My Twin Brother
A inauspicious piece of writing

          I had a twin brother back in Iowa. We were identical twins, but he didn’t look anything like me. The doctors said they’d never seen anything like it, but if you ask me, they were a couple of quacks. They looked just alike, even though one claimed to be Indian and the other was Scottish. They both had coal-black skin and yellow teeth and they talked with accents that wobbled back and forth between Italian and Russian. “Now, you-a mother, she-a give birth to the tweens and they no lookalike. It ees a scientific meeracle,” one of them said. Of course, this was years later. If he had said it at the time, I wouldn’t have been able to understand him, as I had just been born, or so they tell me. One takes these things on faith, just as I take it on faith that my unresembling brother is my identical twin. It’s science. One does well not to deny science. It is what holds airplanes up, and I like the idea of airplanes staying up, especially when I’m in them. My brother and I often used to travel together, flying to remote parts of the world where we attended conferences devoted to the science of twinship. All the world famous twinologists were always there. My brother and I attended as exhibits, not as scientists. My brother is too stupid to be a scientist, which is the one way we are alike. I could not get past seventh grade biology where they told us about simple things like photosynthesis and Mendel with his peas and why twins look alike. Since I knew that twins don’t look alike, I didn’t believe any of it, so I always failed the tests. But then I started to fly in airplanes and decided that I would start taking things on faith. I still failed the tests, though.
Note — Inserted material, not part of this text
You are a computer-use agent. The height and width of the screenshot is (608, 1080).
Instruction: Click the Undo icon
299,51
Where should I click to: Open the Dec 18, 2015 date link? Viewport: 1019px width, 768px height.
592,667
          I haven’t seen my brother in about ten years. We had a fight and quit speaking, and I moved away from Davenport, where we had always lived, and began an itinerant sort of existence that hasn’t always worked out very well. I am now in jail in some nondescript county, awaiting trial for the murder of a convenience store clerk. My defense will be that my evil twin brother committed the crime. I’m not sure that’s going to be the best defense, but it’s about all I’ve got at this point. I did kill the clerk. He made me angry. I was trying to buy a six-pack and he asked me for my ID, and when I showed it to him, he said, “This doesn’t look like you.” For some reason, that sent me over the edge.
          I wrote to my brother to ask him to come to my trial. He doesn’t know about my defense strategy. Maybe he’ll come. Since I haven’t seen him in ten years, I don’t know what he looks like any more. Maybe he looks like me.